___ Selected extract ___

Question: Calculate the molarity of the following solution: a.4g of caustic soda is dissolved in 200mL of th...

Question

Calculate the molarity of the following solution:
a.4g of caustic soda is dissolved in 200mL of the solution.
b.5.3g of anhydrous sodium carbonate dissolved in 100mL of solution.
c.0.365g of pure HCl gas dissolved in 50mL of solution.

Answer 1

Solution

We can calculate molarity of the solution from the volume of the solution and moles of compounds/substances. We can calculate the moles of the substances/compounds using their molar mass.

Formula used: We can define Molarity as the mass of solute in one liter of solution. Molarity is the desired concentration unit for stoichiometry calculations. The formula is,
${\text{Molarity}} = \dfrac{{{\text{Moles of solute}}\left( {{\text{in moles}}} \right)}}{{{\text{Volume of solution}}\left( {{\text{in litres}}} \right)}}$

Complete step by step answer:
Given data contains
Mass of caustic soda is 4g.
Volume of the solution is 200mL
The molar mass of caustic soda is 40g/mol.
From the mass and molar mass of caustic soda, we can calculate the moles of caustic soda.
${\text{Moles}} = \dfrac{{{\text{Given mass}}}}{{{\text{Molar mass}}}}$
Let us substitute the values of mass and molar mass of caustic soda to get the moles of caustic soda.
$Moles = \dfrac{{4g}}{{40g/mol}}$
On simplifying we get,
$Moles = 0.1mol$
The moles of caustic soda are 0.1moles.
From the moles of caustic soda and the volume of the solution we can calculate molarity of the solution.
The volume of solution in litres is 0.2L.
We know the formula to calculate molarity is,
${\text{Molarity}} = \dfrac{{{\text{Moles of solute}}\left( {{\text{in moles}}} \right)}}{{{\text{Volume of solution}}\left( {{\text{in litres}}} \right)}}$
We have to substitute the moles of caustic soda and volume to get molarity of the solution.
${\text{Molarity}} = \dfrac{{{\text{Moles of caustic soda}}}}{{{\text{Volume of solution}}\left( {{\text{in litres}}} \right)}}$
Substituting the known values we get,
$Molarity = \dfrac{{0.1mol}}{{0.2L}}$
On simplifying we get,
$Molarity = 0.5M$
The molarity of the solution is $0.5M$ .
Given data contains
Mass of anhydrous sodium carbonate is 5.3g.
Volume of the solution is 100mL
The molar mass of anhydrous sodium carbonate is 106g/mol.

___ Listed entries ___

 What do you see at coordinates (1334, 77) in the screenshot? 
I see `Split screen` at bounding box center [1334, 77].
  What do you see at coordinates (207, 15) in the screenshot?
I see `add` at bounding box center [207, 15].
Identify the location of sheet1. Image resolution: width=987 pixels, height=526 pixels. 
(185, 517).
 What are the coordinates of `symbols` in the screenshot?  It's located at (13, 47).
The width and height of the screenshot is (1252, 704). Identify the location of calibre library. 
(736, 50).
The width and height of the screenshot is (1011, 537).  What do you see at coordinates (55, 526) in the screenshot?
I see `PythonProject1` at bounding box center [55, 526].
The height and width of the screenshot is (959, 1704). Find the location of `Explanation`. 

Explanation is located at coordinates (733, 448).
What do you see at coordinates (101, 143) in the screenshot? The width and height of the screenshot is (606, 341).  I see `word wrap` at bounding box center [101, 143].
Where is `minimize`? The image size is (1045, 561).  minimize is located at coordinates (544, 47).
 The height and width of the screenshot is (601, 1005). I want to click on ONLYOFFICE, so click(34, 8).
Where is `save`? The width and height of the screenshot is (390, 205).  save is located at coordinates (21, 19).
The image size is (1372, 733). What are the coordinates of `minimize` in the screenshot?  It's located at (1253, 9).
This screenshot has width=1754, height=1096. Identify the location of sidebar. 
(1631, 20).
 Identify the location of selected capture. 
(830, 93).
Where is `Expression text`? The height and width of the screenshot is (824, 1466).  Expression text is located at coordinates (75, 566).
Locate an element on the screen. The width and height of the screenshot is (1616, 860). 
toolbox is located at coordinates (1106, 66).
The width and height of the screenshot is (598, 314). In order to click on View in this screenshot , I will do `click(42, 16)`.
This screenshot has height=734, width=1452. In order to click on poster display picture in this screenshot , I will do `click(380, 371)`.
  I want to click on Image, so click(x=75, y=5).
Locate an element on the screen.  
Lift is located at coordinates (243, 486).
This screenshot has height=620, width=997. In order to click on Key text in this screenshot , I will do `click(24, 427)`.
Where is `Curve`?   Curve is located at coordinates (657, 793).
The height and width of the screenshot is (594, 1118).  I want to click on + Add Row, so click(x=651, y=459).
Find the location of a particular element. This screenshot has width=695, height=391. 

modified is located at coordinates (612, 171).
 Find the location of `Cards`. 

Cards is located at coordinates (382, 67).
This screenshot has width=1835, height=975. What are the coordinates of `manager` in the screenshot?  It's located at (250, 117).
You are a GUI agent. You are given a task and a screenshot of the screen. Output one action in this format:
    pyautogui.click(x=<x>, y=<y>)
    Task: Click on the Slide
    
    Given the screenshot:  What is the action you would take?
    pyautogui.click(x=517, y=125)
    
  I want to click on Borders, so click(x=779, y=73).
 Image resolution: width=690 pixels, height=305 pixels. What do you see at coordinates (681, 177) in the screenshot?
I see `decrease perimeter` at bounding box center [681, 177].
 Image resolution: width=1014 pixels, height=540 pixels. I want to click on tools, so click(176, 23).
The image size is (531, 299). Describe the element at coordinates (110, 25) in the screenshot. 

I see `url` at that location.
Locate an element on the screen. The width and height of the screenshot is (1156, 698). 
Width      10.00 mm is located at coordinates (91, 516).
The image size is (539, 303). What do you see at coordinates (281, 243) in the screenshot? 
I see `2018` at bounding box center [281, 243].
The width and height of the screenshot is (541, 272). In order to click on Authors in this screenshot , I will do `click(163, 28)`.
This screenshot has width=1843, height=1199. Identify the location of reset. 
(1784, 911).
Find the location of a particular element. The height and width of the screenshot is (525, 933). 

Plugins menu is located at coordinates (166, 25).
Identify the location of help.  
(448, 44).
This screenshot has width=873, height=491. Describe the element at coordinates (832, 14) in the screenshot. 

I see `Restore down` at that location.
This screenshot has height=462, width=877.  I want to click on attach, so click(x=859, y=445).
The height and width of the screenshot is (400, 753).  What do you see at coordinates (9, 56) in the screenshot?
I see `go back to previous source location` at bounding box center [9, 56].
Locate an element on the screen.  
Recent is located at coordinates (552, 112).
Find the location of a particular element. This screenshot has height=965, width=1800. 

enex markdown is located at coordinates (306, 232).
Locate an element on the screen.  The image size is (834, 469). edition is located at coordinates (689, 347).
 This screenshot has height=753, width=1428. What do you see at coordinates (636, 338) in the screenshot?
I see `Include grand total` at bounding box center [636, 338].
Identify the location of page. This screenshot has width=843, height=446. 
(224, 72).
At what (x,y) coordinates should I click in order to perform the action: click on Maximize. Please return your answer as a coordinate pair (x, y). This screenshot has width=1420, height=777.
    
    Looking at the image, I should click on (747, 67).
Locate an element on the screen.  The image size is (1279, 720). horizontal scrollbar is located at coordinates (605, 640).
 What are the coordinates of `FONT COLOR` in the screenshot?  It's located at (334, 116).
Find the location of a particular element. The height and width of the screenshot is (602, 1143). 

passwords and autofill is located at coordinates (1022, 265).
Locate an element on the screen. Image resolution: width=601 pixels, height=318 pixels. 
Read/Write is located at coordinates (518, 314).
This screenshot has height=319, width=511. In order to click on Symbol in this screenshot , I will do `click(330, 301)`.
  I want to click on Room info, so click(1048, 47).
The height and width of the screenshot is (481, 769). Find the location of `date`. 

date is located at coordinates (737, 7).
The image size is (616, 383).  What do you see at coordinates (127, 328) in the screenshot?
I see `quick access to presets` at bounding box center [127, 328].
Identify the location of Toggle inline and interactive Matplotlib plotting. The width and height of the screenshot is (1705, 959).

___

** Work to do **
Repeat the part of the molarity page above from "From the moles" to "is $0.5M$ .", word for word.

** Complete output **
From the moles of caustic soda and the volume of the solution we can calculate molarity of the solution.
The volume of solution in litres is 0.2L.
We know the formula to calculate molarity is,
${\text{Molarity}} = \dfrac{{{\text{Moles of solute}}\left( {{\text{in moles}}} \right)}}{{{\text{Volume of solution}}\left( {{\text{in litres}}} \right)}}$
We have to substitute the moles of caustic soda and volume to get molarity of the solution.
${\text{Molarity}} = \dfrac{{{\text{Moles of caustic soda}}}}{{{\text{Volume of solution}}\left( {{\text{in litres}}} \right)}}$
Substituting the known values we get,
$Molarity = \dfrac{{0.1mol}}{{0.2L}}$
On simplifying we get,
$Molarity = 0.5M$
The molarity of the solution is $0.5M$ .